| What the task asks |
Reproduce everything from the start of the recorded data down to the line containing "1807x695 pixels. pos(1775,193)", substituting "check box" for "checkbox" and leaving all else unchanged.

start Information shown

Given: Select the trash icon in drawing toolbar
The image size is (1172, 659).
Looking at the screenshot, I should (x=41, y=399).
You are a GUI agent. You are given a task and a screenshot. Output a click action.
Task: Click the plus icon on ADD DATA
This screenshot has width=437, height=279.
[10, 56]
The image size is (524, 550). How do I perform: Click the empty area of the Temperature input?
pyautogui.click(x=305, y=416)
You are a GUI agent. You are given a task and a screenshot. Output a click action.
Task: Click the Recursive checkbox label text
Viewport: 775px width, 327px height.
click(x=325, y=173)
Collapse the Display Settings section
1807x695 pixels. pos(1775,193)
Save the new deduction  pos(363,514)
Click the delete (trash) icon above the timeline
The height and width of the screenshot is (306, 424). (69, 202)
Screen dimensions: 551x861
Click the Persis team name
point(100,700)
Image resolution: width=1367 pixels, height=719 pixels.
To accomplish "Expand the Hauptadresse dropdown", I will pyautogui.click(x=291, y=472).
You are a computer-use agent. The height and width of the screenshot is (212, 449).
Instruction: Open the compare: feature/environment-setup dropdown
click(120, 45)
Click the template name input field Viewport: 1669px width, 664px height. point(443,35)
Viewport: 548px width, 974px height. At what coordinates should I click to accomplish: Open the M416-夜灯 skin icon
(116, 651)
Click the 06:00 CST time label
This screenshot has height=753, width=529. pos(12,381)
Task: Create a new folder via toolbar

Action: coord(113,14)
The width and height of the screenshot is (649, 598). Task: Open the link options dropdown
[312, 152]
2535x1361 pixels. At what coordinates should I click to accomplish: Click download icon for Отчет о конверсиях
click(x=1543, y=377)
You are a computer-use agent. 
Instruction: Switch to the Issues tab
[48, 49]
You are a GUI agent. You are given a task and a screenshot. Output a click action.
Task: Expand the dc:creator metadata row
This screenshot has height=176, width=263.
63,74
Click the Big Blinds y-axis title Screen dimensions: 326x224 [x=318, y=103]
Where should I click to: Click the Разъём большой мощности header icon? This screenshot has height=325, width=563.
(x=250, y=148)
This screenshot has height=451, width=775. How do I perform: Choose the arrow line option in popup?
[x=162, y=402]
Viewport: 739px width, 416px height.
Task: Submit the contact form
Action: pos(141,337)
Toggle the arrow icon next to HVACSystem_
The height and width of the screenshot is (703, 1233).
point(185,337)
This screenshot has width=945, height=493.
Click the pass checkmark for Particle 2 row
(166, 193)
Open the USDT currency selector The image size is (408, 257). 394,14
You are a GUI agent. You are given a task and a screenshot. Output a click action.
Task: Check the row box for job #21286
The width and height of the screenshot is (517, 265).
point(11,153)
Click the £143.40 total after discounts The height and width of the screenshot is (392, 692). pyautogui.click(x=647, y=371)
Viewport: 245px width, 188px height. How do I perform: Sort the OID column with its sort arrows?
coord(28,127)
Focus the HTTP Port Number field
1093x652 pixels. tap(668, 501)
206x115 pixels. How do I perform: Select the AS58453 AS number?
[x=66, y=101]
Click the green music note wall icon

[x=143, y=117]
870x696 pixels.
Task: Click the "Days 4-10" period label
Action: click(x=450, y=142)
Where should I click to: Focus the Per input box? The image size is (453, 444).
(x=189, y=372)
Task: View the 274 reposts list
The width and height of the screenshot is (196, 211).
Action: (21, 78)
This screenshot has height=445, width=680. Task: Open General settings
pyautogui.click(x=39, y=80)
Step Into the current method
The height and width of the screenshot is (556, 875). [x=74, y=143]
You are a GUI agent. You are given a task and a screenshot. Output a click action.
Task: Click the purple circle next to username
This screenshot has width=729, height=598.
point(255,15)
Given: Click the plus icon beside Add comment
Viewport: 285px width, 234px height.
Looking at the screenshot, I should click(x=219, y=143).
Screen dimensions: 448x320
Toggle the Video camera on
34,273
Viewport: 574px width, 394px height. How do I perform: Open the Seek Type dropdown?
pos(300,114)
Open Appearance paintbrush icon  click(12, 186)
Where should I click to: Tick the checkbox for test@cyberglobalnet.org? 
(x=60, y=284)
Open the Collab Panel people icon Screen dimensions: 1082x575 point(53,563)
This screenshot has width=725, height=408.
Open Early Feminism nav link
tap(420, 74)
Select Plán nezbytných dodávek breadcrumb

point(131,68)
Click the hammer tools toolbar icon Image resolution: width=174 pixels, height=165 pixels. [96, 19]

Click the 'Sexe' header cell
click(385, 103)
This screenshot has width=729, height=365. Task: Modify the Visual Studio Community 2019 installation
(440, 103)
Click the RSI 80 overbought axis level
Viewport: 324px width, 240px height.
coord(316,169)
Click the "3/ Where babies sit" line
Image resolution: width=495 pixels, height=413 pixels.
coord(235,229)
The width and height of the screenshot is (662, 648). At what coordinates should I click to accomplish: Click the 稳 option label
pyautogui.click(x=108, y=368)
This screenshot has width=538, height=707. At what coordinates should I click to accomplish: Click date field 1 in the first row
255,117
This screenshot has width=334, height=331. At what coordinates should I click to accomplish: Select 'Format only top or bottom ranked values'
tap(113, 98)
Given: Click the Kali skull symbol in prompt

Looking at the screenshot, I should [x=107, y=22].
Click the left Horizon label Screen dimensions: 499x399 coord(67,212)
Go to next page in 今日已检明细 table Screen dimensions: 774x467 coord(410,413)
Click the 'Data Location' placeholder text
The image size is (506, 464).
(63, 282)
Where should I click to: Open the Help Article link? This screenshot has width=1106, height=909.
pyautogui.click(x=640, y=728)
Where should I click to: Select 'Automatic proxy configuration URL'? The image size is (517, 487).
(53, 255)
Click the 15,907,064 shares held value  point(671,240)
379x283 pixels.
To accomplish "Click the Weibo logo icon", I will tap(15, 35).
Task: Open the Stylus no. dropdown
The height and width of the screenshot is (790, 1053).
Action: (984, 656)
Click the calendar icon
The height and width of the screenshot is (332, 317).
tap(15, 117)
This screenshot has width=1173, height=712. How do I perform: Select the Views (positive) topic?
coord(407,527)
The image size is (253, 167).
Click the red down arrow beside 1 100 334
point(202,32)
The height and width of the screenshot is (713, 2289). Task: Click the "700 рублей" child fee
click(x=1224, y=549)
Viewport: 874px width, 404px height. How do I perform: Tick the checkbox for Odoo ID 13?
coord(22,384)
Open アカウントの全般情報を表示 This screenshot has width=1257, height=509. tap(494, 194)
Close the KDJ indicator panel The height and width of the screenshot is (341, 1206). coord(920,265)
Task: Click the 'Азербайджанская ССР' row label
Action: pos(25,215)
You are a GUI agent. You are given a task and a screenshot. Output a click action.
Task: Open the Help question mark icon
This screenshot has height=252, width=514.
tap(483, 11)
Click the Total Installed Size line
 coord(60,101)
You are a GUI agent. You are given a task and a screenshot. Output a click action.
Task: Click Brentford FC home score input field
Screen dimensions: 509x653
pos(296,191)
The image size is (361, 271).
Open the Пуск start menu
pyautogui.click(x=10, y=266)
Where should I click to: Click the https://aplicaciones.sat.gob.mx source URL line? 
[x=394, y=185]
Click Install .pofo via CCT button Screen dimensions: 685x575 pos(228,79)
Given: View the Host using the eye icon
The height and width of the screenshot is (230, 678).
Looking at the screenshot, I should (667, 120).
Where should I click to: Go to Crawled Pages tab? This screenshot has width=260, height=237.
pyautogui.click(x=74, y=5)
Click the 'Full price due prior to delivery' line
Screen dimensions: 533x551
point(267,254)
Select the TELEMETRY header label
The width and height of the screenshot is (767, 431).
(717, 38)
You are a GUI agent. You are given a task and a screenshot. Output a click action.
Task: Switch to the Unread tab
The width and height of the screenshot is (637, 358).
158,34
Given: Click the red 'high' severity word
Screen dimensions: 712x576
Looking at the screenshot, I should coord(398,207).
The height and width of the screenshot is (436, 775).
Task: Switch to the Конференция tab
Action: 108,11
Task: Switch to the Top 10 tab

end Information shown

| Solution below |
Given: Select the trash icon in drawing toolbar
The image size is (1172, 659).
Looking at the screenshot, I should (x=41, y=399).
You are a GUI agent. You are given a task and a screenshot. Output a click action.
Task: Click the plus icon on ADD DATA
This screenshot has width=437, height=279.
[10, 56]
The image size is (524, 550). How do I perform: Click the empty area of the Temperature input?
pyautogui.click(x=305, y=416)
You are a GUI agent. You are given a task and a screenshot. Output a click action.
Task: Click the Recursive check box label text
Viewport: 775px width, 327px height.
click(x=325, y=173)
Collapse the Display Settings section
1807x695 pixels. pos(1775,193)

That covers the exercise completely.